- Genre: Film rock
- Occupations: Film composer, songwriter, session musician
- Years active: 1980–present

= George S. Clinton =

George Stanley Clinton Jr.(born 17 June 1947) is an American composer, songwriter, arranger, and session musician.

==Biography==
Clinton Jr was born on 17 June 1947 in Chattanooga, Tennessee. His musical career began in Nashville while attaining degrees in both music and drama at Middle Tennessee State University. After graduation, Clinton moved to Los Angeles and became a staff writer for Warner Brothers Music, while arranging and performing session work. He later recorded four albums for MCA, Elektra Records, ABC, and Arista Records.

The George Clinton Band attracted the attention of a movie producer, giving Clinton the opportunity to score his first film, Cheech and Chong's Still Smokin', and later, Cheech and Chong's The Corsican Brothers.
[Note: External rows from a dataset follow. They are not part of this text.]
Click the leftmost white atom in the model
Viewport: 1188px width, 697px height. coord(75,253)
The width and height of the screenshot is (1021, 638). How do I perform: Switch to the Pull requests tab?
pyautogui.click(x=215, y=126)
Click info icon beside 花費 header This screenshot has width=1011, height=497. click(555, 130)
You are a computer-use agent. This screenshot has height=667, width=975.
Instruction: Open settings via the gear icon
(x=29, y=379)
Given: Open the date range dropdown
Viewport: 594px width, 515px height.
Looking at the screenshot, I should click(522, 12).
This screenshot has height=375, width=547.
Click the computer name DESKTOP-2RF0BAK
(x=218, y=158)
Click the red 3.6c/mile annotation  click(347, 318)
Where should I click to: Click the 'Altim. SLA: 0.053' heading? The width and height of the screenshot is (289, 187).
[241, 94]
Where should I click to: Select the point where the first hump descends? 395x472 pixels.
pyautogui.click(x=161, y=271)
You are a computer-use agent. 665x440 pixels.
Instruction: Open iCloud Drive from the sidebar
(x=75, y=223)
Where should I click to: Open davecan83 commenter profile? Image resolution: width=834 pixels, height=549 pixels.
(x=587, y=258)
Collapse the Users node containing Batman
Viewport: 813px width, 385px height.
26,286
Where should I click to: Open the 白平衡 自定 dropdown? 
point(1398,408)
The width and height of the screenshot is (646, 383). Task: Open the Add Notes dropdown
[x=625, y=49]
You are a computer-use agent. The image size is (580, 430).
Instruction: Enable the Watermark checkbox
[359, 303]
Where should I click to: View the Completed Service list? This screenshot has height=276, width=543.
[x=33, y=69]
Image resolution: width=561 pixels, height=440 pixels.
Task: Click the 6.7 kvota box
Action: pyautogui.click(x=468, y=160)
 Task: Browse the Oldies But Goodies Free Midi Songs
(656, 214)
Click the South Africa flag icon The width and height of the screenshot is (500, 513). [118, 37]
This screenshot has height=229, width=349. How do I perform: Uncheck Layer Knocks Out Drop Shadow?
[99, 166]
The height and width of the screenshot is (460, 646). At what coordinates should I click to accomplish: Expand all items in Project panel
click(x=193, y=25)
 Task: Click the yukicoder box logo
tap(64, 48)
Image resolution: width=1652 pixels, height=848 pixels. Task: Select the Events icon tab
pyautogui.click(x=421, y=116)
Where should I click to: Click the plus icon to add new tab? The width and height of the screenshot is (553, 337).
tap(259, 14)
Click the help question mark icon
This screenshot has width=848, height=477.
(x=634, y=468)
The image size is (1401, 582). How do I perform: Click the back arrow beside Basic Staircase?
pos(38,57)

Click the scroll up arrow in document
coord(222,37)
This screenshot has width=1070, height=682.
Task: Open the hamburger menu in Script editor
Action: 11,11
Clinton's most recognizable scores include Austin Powers: International Man of Mystery (and its sequels); the martial arts fantasy Mortal Kombat, and its sequel Mortal Kombat Annihilation; and Showtime's series Red Shoe Diaries. His awards include a 2002 Grammy nomination, a 2007 Emmy nomination, and eight BMI Film Music Awards. He was honored with the Richard Kirk Award at the 2007 BMI Film and TV Awards. The award is given annually to a composer who has made significant contributions to film and television music.

Clinton has also written several concert works and three musicals. He serves as an adviser at the Sundance Institute and used to be the Chair of the Film Scoring Department at Berklee College of Music in Boston.

==Awards==
- 1996: Mortal Kombat (BMI Film Music Award)
- 1999: Wild Things (Saturn Award)
- 2000: Austin Powers: The Spy Who Shagged Me (BMI Film Music Award)
- 2003: Austin Powers in Goldmember (BMI Film Music Award)
- 2003: The Santa Clause 2 (BMI Film Music Award)
- 2003: Undercover Brother (Black Reel Awards)
- 2005: The 4400 (BMI Cable Award)
- 2006: Big Momma's House 2 (BMI Film Music Award)
- 2007: The Santa Clause 3: The Escape Clause (BMI Film Music Award)
- 2010: Tooth Fairy (BMI Film Music Award)
- 2018: Austin Powers: International Man of Mystery (20/20 Awards)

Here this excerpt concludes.